At a press briefing in Lutsk on Aug. 23, Groysman said Ukraine recognizes its obligation to raise gas prices.

“The question of raising gas prices is very difficult,” he said. “There are obligations that gas prices will have to grow amidst the growth of the global gas prices. I have been holding back this situation for a year… However, now there is a question of another increase.”

According to the Vinnytsya-born politician, the increase in gas prices is the key to continuing raising funds in international markets.

“This requirement arose because we need to work with external loans,” he said.

The National Bank of Ukraine and the Finance Ministry had earlier anticipated $2 billion from the IMF in 2018.

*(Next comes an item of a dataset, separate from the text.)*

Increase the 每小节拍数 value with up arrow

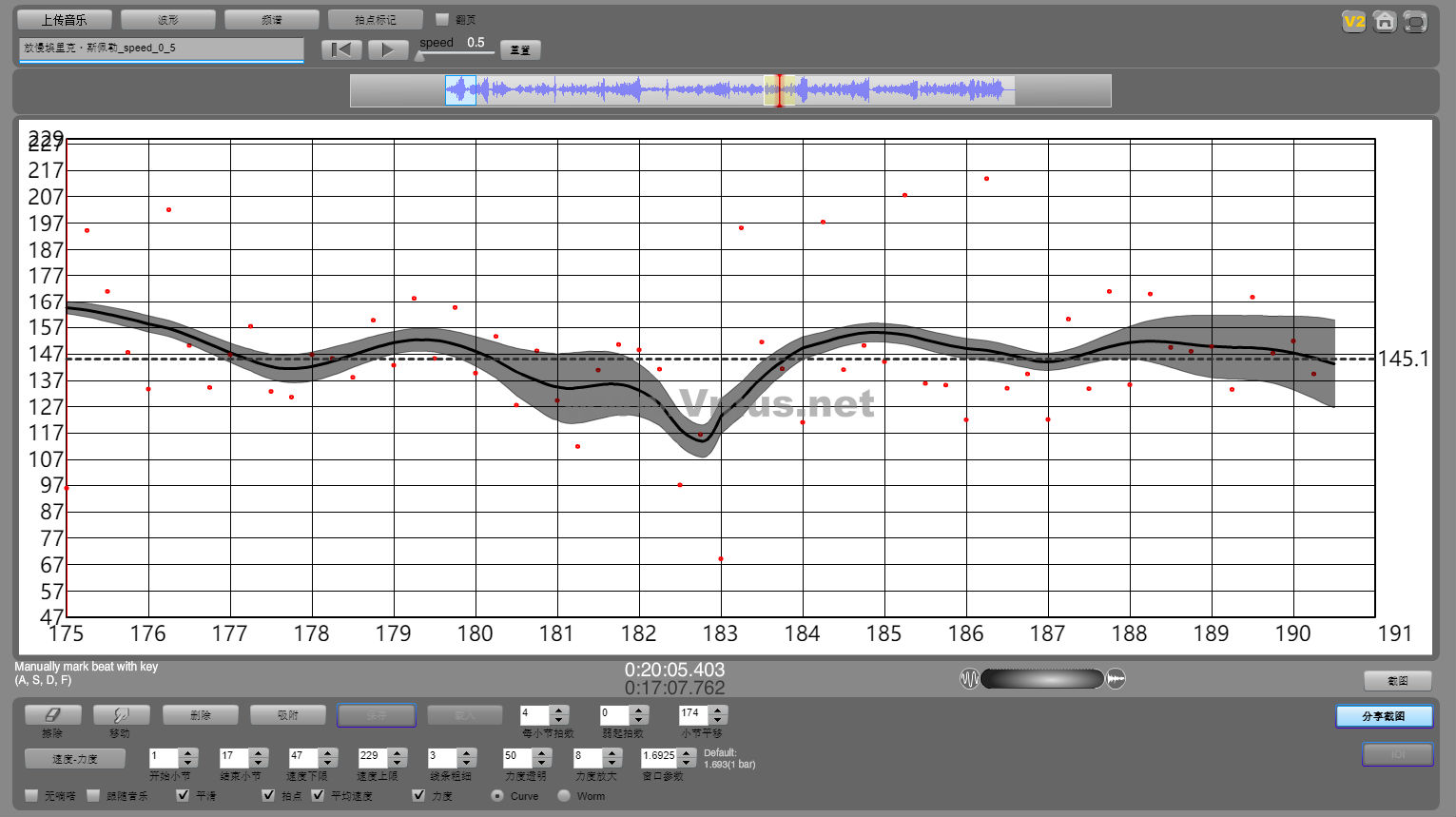click(559, 710)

“Receiving less than the planned amount will make financing budgetary spending more difficult,” the NBU stated on July 12, according to which the main risks Ukraine will face are “capital outflow, economic downturn, and high labor migration.”

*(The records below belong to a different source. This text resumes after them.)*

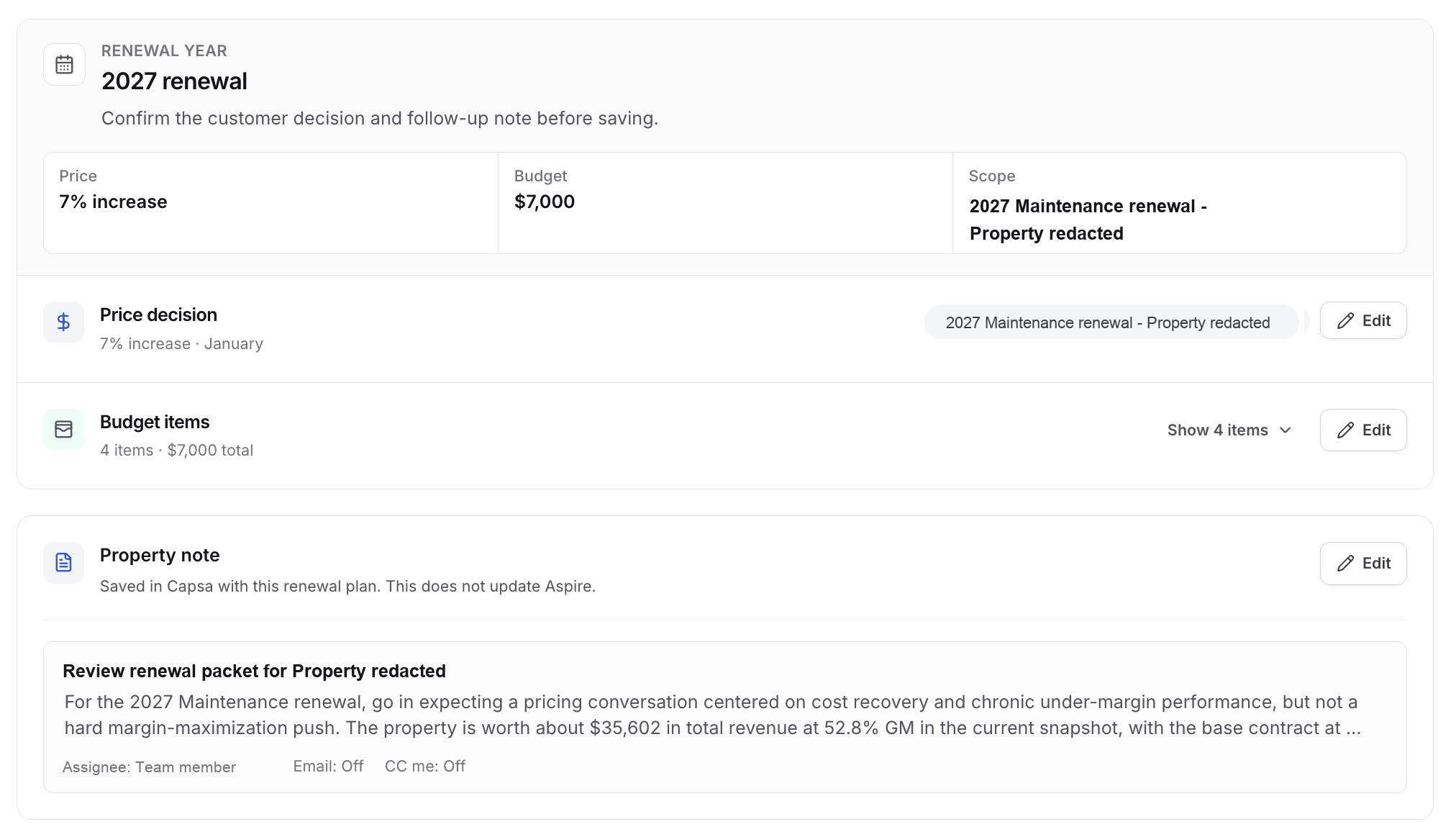Click pencil icon in Budget items Edit
1456x832 pixels.
(x=1345, y=430)
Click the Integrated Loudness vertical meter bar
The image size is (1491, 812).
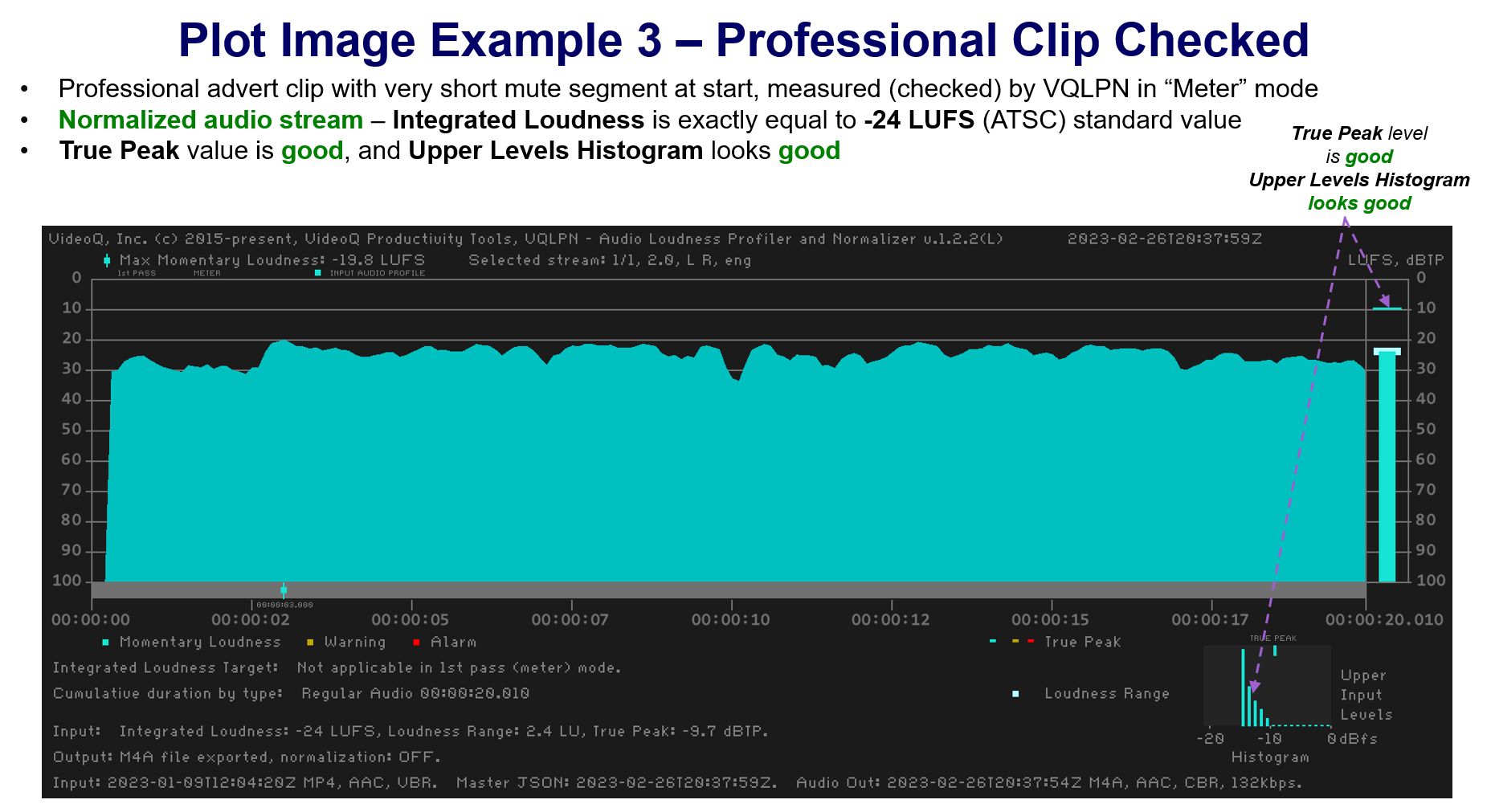(x=1387, y=466)
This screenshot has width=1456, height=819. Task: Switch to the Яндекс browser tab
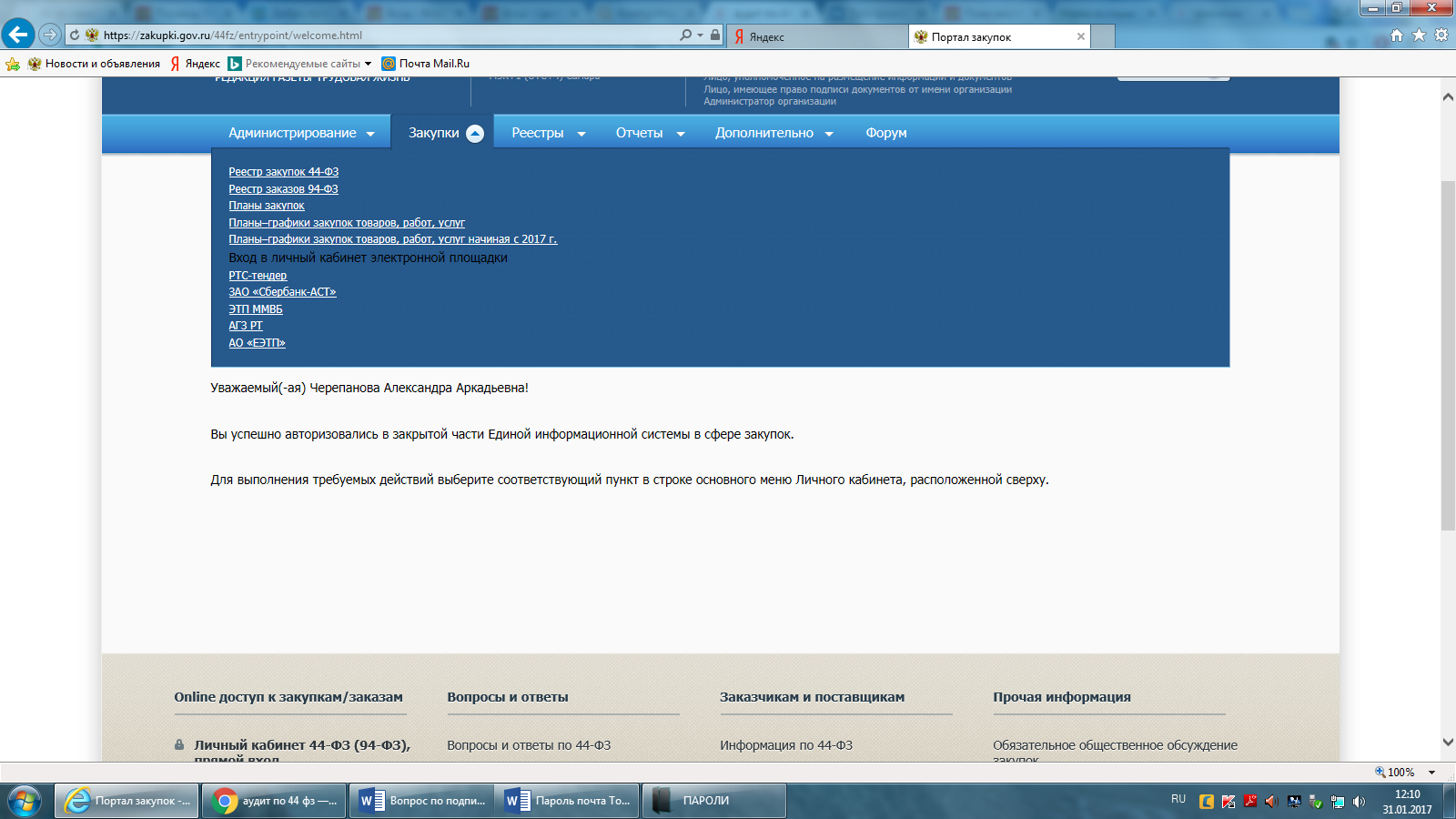pos(817,37)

And though Groysman did not specify the percent by which the gas price will up, it now may range from 30 to 60 percent, according to various estimates.

It remains unclear if the increase will bring gas prices in line with import rates, which is the change that the IMF has insisted on.

Only a year ago Groysman said there was no reason to raise gas prices as much as by 18 percent, the digit proposed by the IMF at the time to “reach the market level” price.

Price hikes generally seem to be an unpopular move, for it would have to be implemented before the heating season in Ukraine and might irritate people before the presidential elections in the spring of 2019, according to market players.

But there’s a separate logic to the price hike: Ukrainian oligarch Dmytro Firtash, fighting off extradition to the United States from Vienna, is accused of making billions in arbitrage off the difference in prices between household and industrial consumers. Prolonging the increase in household gas prices has allegedly allowed him to continue to accumulate cash off the scheme.

Ukraine’s economy needs the IMF money to keep afloat, analysts say. Ukraine has already received more than $13 billion in loans from IMF, and the government used it mostly to refill the budget ($5 billion) and the foreign currency deficit ($8 billion).

The gas price hike was also supposed to stimulate domestic production and prompt Ukraine to stave off dependence on Russian gas imports.

Groysman made the last gas price increase in April 2016, which equalized the amount Ukrainians were paying with import prices at the time. This decision, however, put pressure on households in Ukraine, which had grown accustomed to heavily subsidized rates. Now many people cannot afford to pay their utility bills; many receive subsidies from the government.

Ukraine received the last $1 billion loan tranche from IMF’s total $17.5 bailout program in April 2017. The halt in the program occurred amid various unfulfilled demands, including the anti-corruption court, budgeting issues, and the gas price issue.